==== DATA

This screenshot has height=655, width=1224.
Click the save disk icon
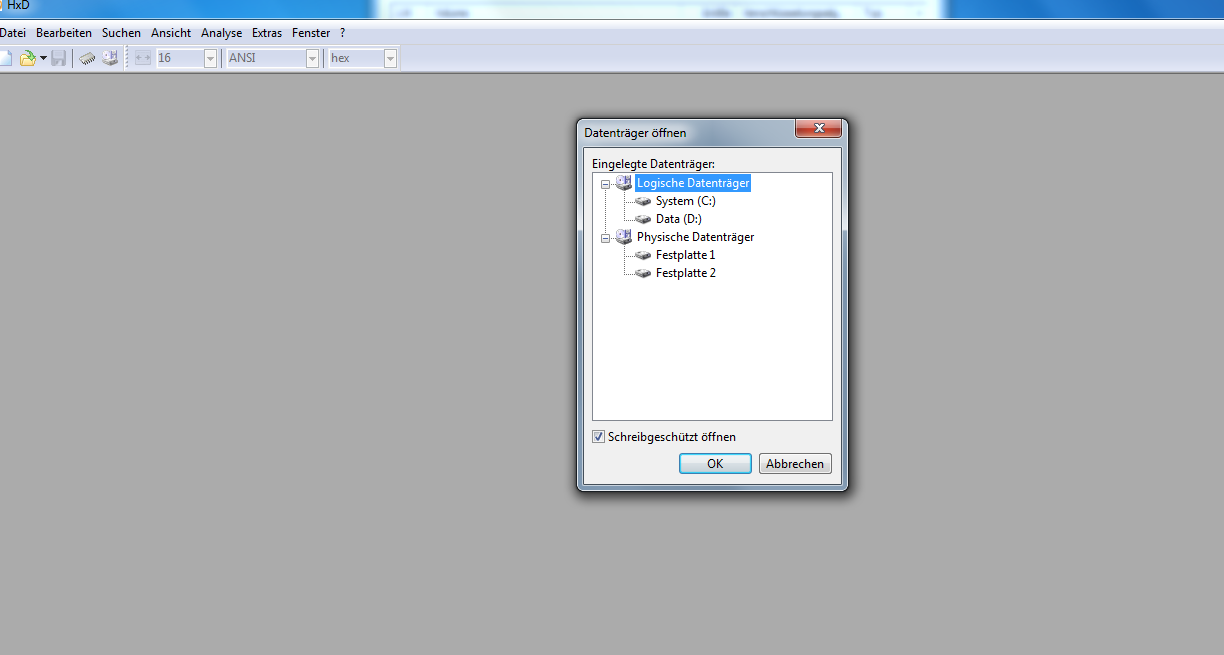(59, 58)
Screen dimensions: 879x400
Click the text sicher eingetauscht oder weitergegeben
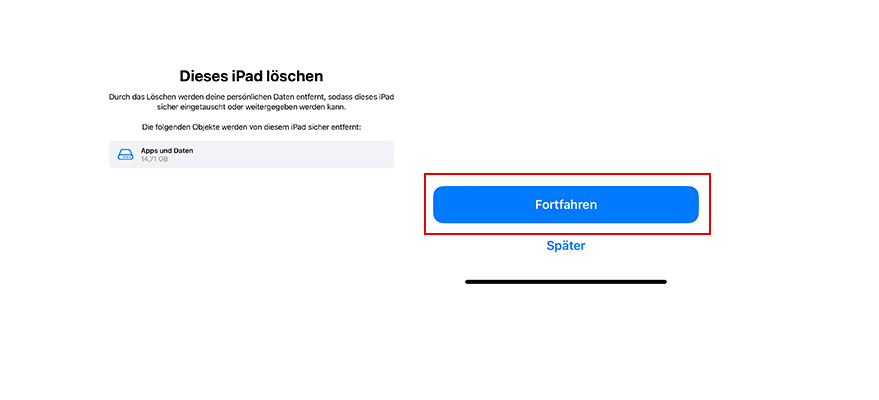215,106
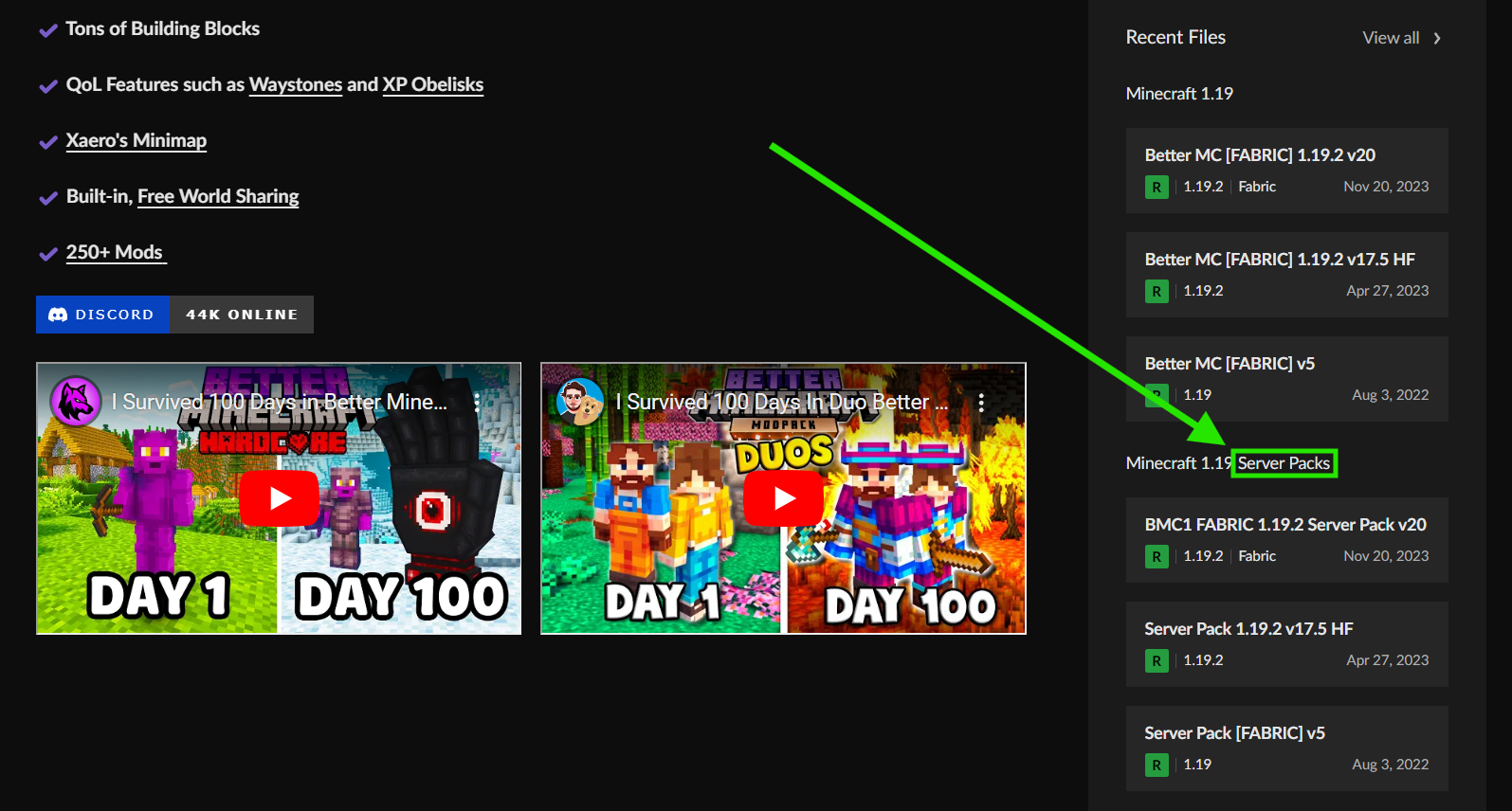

========

YOUR GOAL. Now transcribe all the entries above exactly, so that no picture is carried over.

SOLUTION FOR THIS EXERCISE.
This screenshot has height=655, width=1224.
Click the save disk icon
(59, 58)
Screen dimensions: 879x400
Click the text sicher eingetauscht oder weitergegeben
215,106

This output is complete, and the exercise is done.